By Anna Landsverk
In a boisterous room of the CMU, students are deciding the fate of the world—or at least they’re trying to.
On Nov. 4-5, 18 students from MSUM’s Model United Nations (MUN) met for their first ever on-campus conference in the ballroom. This conference served as a dry run for the club’s many first-time members before bigger conferences later in the academic year.
Photo by: Aaron Simmons
MSUM Model UN delegates pose with their country cards.
“Today they took a little while to warm up, but once they warmed up, I think they did as well as any other student(s) I’ve seen do this,” David Kujawa, the conference chair and former MUN president, said. “I think they’re doing well, I think they’re learning a lot, and I hope to see them continue to do well.”

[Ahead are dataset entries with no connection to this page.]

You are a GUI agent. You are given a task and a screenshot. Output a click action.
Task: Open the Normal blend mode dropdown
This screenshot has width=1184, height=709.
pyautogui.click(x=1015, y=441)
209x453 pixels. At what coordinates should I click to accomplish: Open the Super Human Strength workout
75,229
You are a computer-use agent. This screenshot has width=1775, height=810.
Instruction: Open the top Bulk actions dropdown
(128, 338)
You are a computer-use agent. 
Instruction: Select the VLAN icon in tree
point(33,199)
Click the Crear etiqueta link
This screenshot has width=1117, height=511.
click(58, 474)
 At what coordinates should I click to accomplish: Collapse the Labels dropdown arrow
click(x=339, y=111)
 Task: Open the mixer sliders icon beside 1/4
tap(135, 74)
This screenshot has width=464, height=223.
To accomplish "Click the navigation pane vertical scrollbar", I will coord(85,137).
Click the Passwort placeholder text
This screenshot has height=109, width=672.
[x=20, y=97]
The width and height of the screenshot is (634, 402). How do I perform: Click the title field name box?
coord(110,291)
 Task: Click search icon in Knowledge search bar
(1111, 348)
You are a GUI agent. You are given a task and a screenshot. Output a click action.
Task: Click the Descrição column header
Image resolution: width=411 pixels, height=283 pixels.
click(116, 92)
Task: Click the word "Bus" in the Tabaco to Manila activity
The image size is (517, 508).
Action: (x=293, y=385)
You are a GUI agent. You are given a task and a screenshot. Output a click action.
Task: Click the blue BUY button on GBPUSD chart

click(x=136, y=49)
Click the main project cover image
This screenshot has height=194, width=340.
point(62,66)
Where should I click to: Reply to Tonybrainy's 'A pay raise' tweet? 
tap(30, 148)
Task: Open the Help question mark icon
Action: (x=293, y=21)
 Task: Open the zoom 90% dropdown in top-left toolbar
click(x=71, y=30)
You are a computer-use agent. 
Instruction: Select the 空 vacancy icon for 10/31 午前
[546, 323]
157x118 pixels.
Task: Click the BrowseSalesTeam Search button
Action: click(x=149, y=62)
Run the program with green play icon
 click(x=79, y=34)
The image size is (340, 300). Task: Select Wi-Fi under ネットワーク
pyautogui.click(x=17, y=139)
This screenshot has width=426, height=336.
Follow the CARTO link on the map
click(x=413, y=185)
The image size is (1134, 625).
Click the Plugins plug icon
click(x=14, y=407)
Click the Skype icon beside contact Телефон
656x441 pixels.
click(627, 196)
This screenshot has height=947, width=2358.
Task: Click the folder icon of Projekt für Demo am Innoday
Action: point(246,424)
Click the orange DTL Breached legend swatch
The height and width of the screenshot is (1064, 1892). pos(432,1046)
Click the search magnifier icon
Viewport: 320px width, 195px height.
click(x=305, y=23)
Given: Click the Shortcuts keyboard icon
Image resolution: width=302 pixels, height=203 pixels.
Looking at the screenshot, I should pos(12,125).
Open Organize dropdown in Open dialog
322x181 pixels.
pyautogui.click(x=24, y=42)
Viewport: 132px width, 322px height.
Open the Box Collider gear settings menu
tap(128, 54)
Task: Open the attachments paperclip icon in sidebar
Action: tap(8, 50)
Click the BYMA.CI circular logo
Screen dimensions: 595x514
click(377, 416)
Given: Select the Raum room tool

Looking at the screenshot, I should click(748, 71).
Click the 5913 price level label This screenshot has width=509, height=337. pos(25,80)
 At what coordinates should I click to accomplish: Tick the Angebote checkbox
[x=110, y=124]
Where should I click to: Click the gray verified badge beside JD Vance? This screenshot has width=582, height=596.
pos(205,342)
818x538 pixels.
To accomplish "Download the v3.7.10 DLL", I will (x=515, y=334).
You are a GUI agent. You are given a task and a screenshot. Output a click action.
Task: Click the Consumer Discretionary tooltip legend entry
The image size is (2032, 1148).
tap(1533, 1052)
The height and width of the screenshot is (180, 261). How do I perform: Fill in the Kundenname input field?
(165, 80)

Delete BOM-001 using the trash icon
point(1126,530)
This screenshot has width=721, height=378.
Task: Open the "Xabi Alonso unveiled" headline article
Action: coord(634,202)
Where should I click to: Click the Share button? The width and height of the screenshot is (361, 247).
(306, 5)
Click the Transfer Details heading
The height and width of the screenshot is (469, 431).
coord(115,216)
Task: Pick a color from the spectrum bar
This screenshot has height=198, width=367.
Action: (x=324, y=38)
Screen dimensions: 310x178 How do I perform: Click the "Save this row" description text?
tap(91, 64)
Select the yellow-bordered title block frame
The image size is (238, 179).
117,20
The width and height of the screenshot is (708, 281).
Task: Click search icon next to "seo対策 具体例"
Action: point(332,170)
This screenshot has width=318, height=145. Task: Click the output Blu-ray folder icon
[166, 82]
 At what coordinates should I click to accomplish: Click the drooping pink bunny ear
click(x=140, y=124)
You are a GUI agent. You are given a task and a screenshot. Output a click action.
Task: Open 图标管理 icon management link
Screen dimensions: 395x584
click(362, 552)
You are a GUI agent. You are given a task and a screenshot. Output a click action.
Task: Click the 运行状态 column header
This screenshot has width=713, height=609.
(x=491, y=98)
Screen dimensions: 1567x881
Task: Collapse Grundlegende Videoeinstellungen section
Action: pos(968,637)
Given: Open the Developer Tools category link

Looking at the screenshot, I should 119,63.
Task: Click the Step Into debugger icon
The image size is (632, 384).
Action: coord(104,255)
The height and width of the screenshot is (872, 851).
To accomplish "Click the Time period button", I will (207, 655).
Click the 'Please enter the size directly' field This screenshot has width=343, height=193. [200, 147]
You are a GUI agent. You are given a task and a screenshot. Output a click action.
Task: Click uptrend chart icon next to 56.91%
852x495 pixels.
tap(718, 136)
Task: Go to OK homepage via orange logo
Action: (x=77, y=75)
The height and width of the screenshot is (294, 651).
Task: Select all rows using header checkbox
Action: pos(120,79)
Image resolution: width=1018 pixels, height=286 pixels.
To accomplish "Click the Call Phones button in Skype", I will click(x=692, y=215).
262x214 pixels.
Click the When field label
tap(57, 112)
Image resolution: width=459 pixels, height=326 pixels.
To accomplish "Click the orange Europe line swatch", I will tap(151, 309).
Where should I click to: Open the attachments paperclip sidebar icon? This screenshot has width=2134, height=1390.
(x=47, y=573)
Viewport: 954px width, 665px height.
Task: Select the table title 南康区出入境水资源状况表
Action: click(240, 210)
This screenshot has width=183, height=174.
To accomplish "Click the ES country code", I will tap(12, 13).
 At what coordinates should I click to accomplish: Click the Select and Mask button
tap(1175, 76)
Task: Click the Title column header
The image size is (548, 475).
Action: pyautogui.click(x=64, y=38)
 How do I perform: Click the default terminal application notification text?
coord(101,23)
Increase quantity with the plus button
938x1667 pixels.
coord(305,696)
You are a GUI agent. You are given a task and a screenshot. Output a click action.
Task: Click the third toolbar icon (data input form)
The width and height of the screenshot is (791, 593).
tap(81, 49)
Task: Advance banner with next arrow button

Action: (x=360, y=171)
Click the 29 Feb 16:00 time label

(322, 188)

The delegates, representing different countries from the UN, gathered to write, debate and modify resolutions and amendments on pressing current issues. Although the delegates use parliamentary procedures and terms, the members also seemed to enjoy their time. Between the rounds, there were jokes, cookies and camaraderie.
Besides the general resolutions, the delegates also practiced their committee work over the weekend in the social, humanitarian and cultural committee. The discussions got a little fiery as the delegates worked on refugee policies, which was one of the most hot-button issues of the conference. Eric Thibert, a new MUN member and delegate for China, said that when delegates act how their nations would, it can be hard to find a compromise.
“Everyone here getting into the character of their country, trying to represent their position passionately—it does get kind of heated on an issue like (refugees),” Thibert said.
However, the more experienced members stick closely to their country’s foreign policy no matter how tense things get.
“I think of myself as going under a veil, and it’s like, ‘OK, I’m Israel,’” MUN vice president Marie Ziegelski said. “I know that other countries like to go out of the box and be like, ‘Well, in order for this to pass, we need to form a coalition, and I’m willing to go rogue from my country’s foreign policy in order to do it.’”
Despite the high number of new club members, she said she was not disappointed by the outcomes of the event.
“We were concerned that we weren’t going to have enough debate and discussion, but I was very impressed.”
For the students, everything is a learning opportunity in diplomacy. Kujawa said that one of benefits of the club is broadening the educational experience for its members.
“It helps students understand different nations across the world, which I think that a lot of our education is sorely lacking in nowadays,” Kujawa said. “When they’re able to act out representatives of a certain country, they’re better able to understand why countries do the things they do and what kind of interests certain countries have in the world and international relations.”
The club officers hope to eventually expand the conference beyond just the MSUM members to other MUN teams around Fargo-Moorhead and beyond. Since this year’s conference went well, the officers are building their hosting experience in preparation for future years. They hope to have a smaller version of the regional Arrowhead conference, which moves around the Midwest each year.
“It’s kind of difficult, when we don’t know how to put together a conference, to put together a polished conference because it is student-run,” Ziegelski said. “The big conference we go to in the spring, Arrowhead—that’s set up by an actual Model UN organization. … So it’s nice to start small and then say, ‘OK, so we know how to do this and this, now let’s expand.’”
There are MUN clubs at neighboring schools and throughout the state, so there should be enough teams to collaborate with in the future.
“I know that NDSU had a team for a while, I know UND does, (and) Concordia would probably definitely be interested in (it), especially with their language villages,” Kujawa said. “When we go to Arrowhead, it’s packed. There’s hundreds of students there participating in Model UN. So there’s definitely a lot of interest.”
Thibert said he was excited for future conferences, and he was optimistic that MUN can expand its presence on campus.
I’ve really liked what I’ve seen,” Thibert said. “If the organization of the activity is popularized on campus, if more people are made aware of it, there’d be a lot more interest. … The biggest part of getting more people involved is just letting them know that it exists and that it’s here.”